9 Jan 2023

Review: A Man Called Otto

From Widescreen, 12:34 pm on 9 January 2023

If you are of a mind that would like to have your eyes gently moistened by the Hanks family, then Dan Slevin has got a deal for you!

Full width crop from the movie poster A Man Called Otto focusing on Tom Hanks

Photo: Sony Pictures

Based on a Swedish hit film called A Man Called Ove (which was in turn based on a bestselling Swedish novel of the same name), A Man Called Otto stars Tom Hanks as the eponymous curmudgeon whose misanthropy is somehow tolerated by his long-suffering neighbours.

In a recent interview which raised the currently hot topic of ‘nepotism babies’ in the entertainment industry, Mr Hanks described Hollywood as a “family business” and A Man Called Otto is as good a vehicle for late-period Hanks as you could find, as well as being produced by his wife Rita Wilson and featuring their son Truman Hanks as the young Otto in flashbacks. If you must go to work every day, go to work with people you love.

Hanks is Otto Anderson, a recent widower who has lost whatever lust for life he once had. His purpose in life now is enforcing the strict rules shared by the housing association that he was once the chair of, and attempting to end it in as orderly a way as possible.
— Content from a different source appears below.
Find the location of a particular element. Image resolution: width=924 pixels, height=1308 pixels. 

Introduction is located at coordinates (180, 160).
While suicide is never funny, attempted suicide can sometimes be and there are some laughs to be had as these meticulously planned efforts at offing himself inevitably end in frustration and failure.

A movie still from the motion picture A Man Called Otto featuring Tom Hanks

Grumpy Otto (Tom Hanks) reluctantly reading his neighbours' kids a story in A Man Called Otto. Photo: Sony Pictures

A young family moves in across the road from Otto’s house and add to his annoyances by being friendly, chatty and needy – Otto is an engineer by profession and a problem solver by inclination and thus finds himself drawn into the lives of this talkative Latina woman (Mariana Treviño), her practically incapable IT expert husband (Manuel Garcia-Rulfo) and their two (soon-to-be three) children.
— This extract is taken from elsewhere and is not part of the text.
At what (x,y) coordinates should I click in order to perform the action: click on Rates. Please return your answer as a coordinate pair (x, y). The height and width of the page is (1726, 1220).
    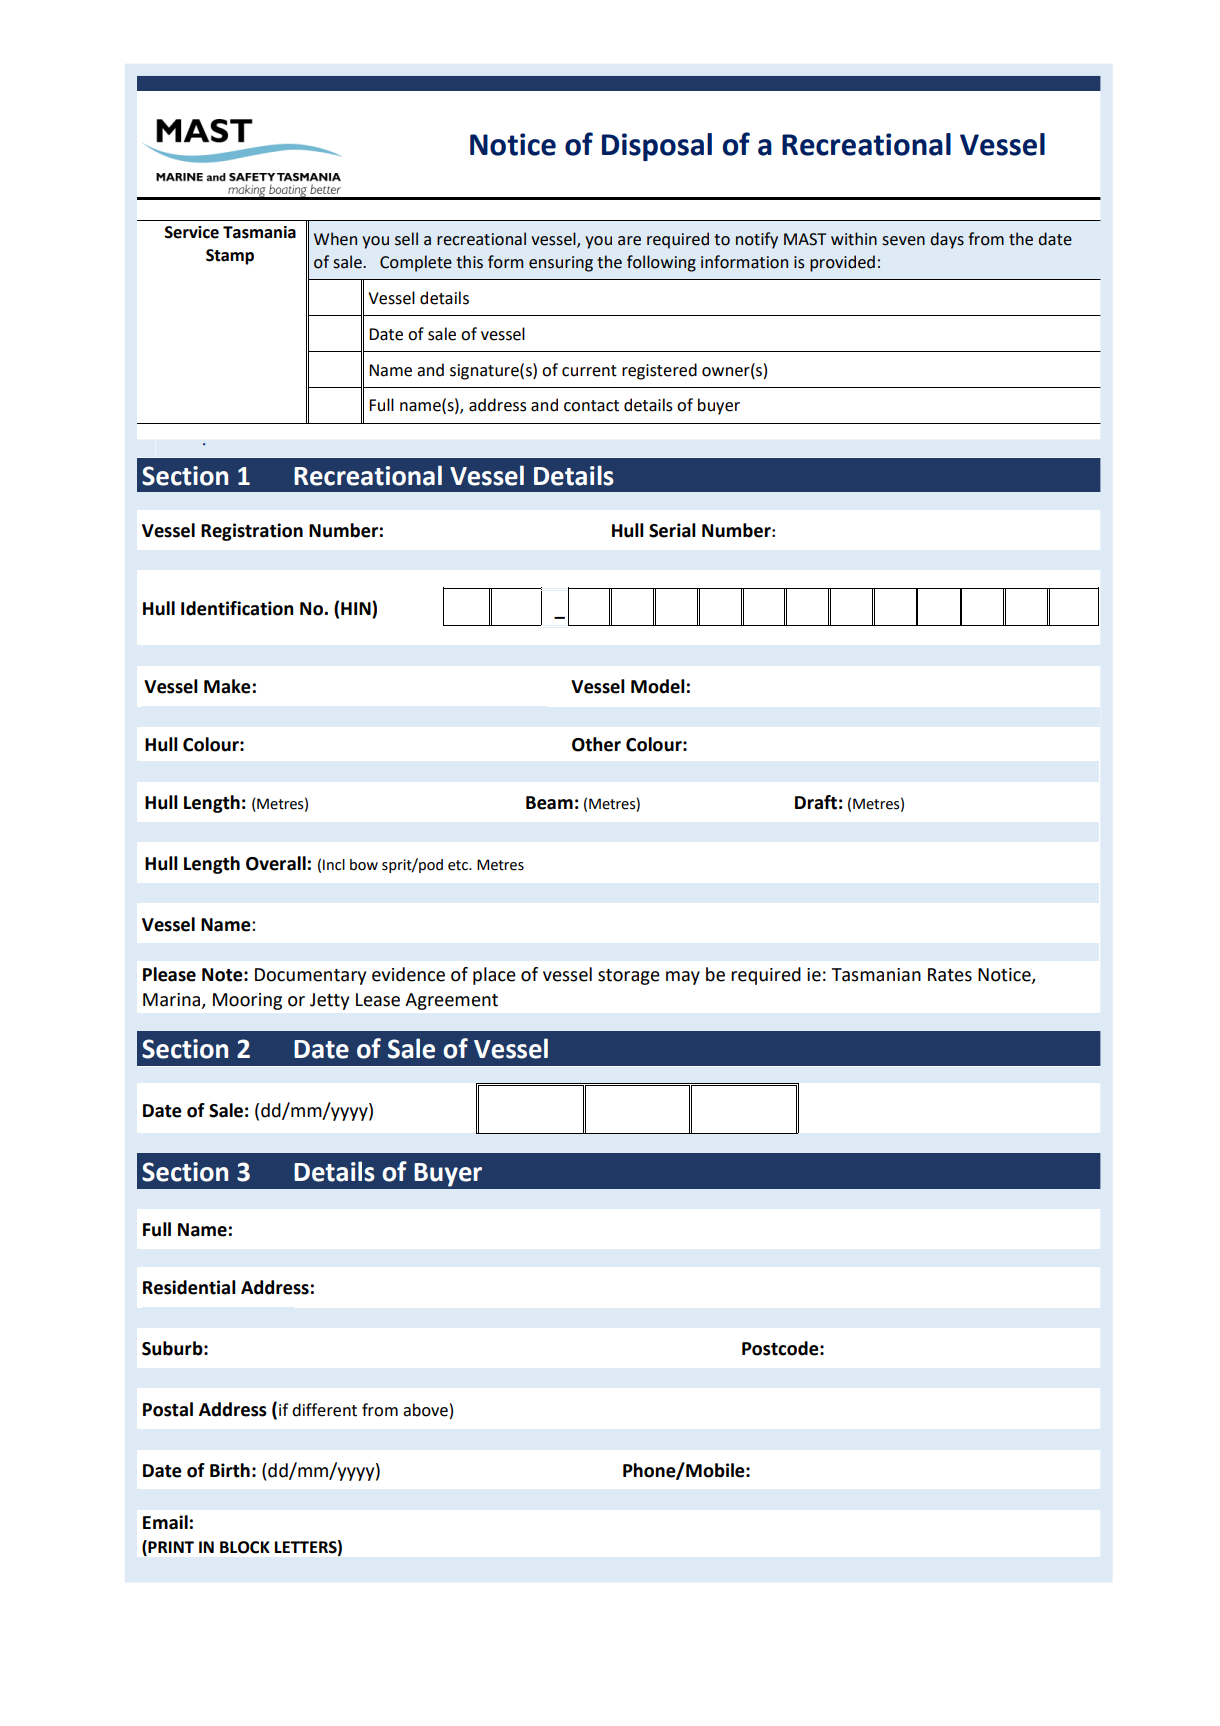
    Looking at the image, I should click on (950, 975).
At the same time, a neighbourhood stray cat is inveigling his way into Otto’s life and a local real estate developer (Mike Birbiglia) is attempting to buy out the local residents so that new condominiums can be erected on the site.

A movie still from the motion picture A Man Called Otto featuring Tom Hanks and a cat.

Tom Hanks and a cat in the film A Man Called Otto. The cat is named "Cat". Photo: Sony Pictures

And, thus it will come to pass that in snowy Pennsylvania, Otto’s icy heart will probably melt. After each failure at self-harm, a flashback informs of us of the reasons for Otto’s depression: the loss of the great love of his life and the gradual loss of the community that he gave so much to.

For a long period, I had thought that Hanks had been miscast. Not because it was too obvious that “the nicest man in Hollywood” couldn’t remain a grouch for the whole film – although that is true – but because I didn’t think the journey was going to be long enough, dramatically speaking. I could imagine Clint Eastwood playing Otto (twenty or so years ago) and having some real menace behind his terrible initial behaviour, giving the inevitable eventual redemption some meat to go with the potatoes.

Even when Hanks’ Otto is being appalling, there’s enough of a glint behind the eyes that the audience knows what’s coming.

That’s when I realised that it isn’t just the audience that can see what’s behind the curmudgeonly façade – the neighbours can, too. They loved him when his wife was still alive (although they mostly loved her) and they forgive him now she has gone.

That’s the great journey of the picture. Not Otto’s transition from grinch to do-gooder, but his realisation that he is loved – can still be loved – and his choice to live up to that love.

It’s a satisfying movie, largely because there’s an A-Team of people behind it despite the modest ambitions. Marc Forster (The Kite Runner, Quantum of Solace) directs, reuniting with his screenwriter from Finding Neverland, David Magee. And Thomas Newman’s score reminds you of nothing quite so much as another meditation on suburban relationships, American Beauty for which he was Oscar nominated.

A Man Called Otto is rated M for offensive language & suicide themes and is screening in theatres across New Zealand.